Another intriguing possibility is functionally selective D₁ ligands. As an example, in most assays, SKF-38393 is a partial agonist because it has much less intrinsic activity than DA or dihydrexidine. Consistent with classical pharmacology, this would explain why SKF-38393 is a much less effective antiparkinsonian drug than dihydrexidine. Yet in some systems, the two compounds are equally effective physiologically (75, 150). These data suggest that SKF-38393, while a partial agonist at most commonly tested D₁R mediated signaling pathways, may have higher intrinsic activity in others. There is significant functional selectivity even among experimental compounds considered “full agonists” (90, 91). Thus, discovery of new highly-biased D₁R ligands may be an important route to more selective actions in vivo, that also avoid problems like seizures and rapid tolerance.

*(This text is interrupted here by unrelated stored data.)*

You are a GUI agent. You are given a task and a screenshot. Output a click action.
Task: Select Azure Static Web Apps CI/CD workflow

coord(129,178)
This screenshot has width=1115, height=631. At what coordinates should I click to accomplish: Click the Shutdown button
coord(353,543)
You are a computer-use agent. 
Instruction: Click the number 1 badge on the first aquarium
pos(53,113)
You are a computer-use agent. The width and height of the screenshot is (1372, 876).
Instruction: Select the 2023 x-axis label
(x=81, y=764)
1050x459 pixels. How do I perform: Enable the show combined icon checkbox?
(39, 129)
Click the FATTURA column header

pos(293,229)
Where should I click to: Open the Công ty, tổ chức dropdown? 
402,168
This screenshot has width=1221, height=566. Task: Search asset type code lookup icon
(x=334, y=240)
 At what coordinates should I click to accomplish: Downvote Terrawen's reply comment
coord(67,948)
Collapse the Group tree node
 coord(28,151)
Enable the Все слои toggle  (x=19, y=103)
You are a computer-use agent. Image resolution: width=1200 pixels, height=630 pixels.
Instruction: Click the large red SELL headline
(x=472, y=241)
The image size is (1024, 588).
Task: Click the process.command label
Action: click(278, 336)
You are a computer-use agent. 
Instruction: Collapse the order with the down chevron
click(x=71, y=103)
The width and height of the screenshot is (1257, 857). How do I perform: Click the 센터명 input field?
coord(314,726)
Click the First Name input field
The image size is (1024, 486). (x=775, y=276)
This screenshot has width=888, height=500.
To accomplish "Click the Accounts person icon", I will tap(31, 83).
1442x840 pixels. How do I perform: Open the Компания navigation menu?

Finally, to maximize the beneficial effects of D₁R stimulation on dlPFC function in schizophrenia will require addressing the “inverted U” dose-response curves seen in vivo. As noted earlier, one D₁R mechanism involves increased cAMP opening of HCN channels that can suppress all firing if doses are too high. Optimal effects on working memory can be achieved by careful dose titration, but this will be challenging because of inter-individual differences in drug metabolism and distribution. Besides a D₁R PAM or functionally selective D₁R orthosteric ligand, it may be that a D₁R selective compound with more “dopamine-like” affinity would be useful, as this might attenuate excessive cAMP-mediated opening of HCN channels. The potential for large effect sizes shown by existing data makes these challenges worthy of tackling.